And Akbar did that very thing. Whoever was awake that night in Sialpore, and was daring enough to venture in the dark streets, followed the line of destruction and excitement, gloating over the broken property of enemies or awakening friends to make them miserable with condolences. The dog-cart threaded through the streets unseen, for even the scarce night-watchmen left their posts to take part in the hunt.
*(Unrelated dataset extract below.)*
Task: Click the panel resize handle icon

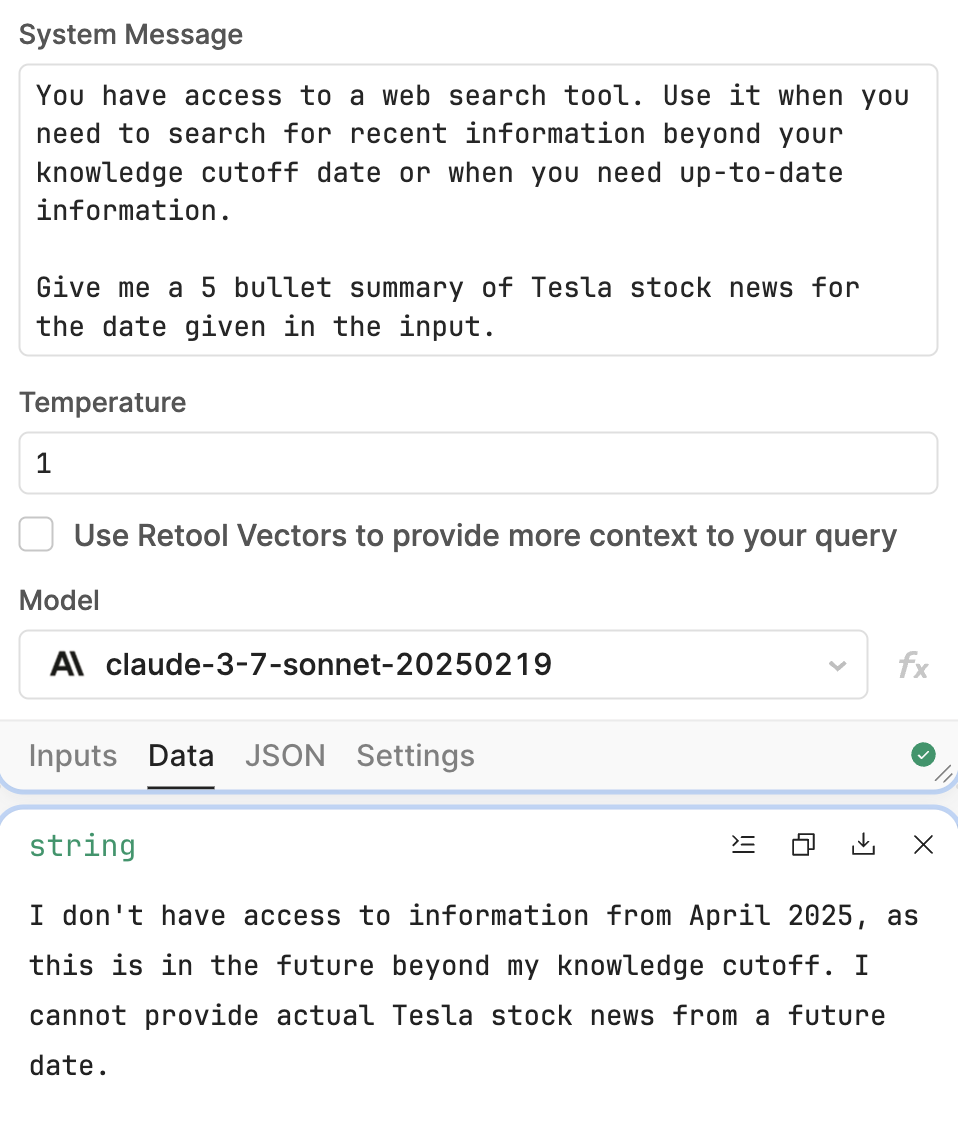Action: [x=944, y=774]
Yasmini guided them to the outskirts of the town in a line as nearly straight as the congenital deviousness of Sialpore's ancient architects allowed. There was not a street but turned a dozen times to the mile. At one point she bade Dick stop, and begged Tess to let Tom Tripe take her home, promising to see her again within the hour. But Tess had recovered her nerve and was determined to see the adventure through, in spite of the discomforts of a seat behind Tom's military saddle.

They brought up at last in front of a low dark house at the very edge of the city. It stood by itself in a compound, with fields behind it, and looked prosperous enough to belong to one of the maharajah's suite.

"The house of Mukhum Dass!" Yasmini announced.

"The money-lender?"

"Yes."

Dick made a wry face, for the man's extortions were notorious. But Yasmini never paused to cast up virtue when she needed assistants in a hurry; rather she was adept at appraising character and bending it to suit her ends. Ismail, hot and out of breath from running at the cart-tail, was sent to pound the money-lender's door, until that frightened individual came down himself to inquire (with the door well held by a short chain) what the matter was.

"I lend no money in the night!" was his form of greeting. He always used it when gamblers came to him in the heat of the loser's passion at unearthly hours—and sometimes ended by making a loan at very high interest on sound security. Otherwise he would have stayed in bed, whatever the thunderous importunity.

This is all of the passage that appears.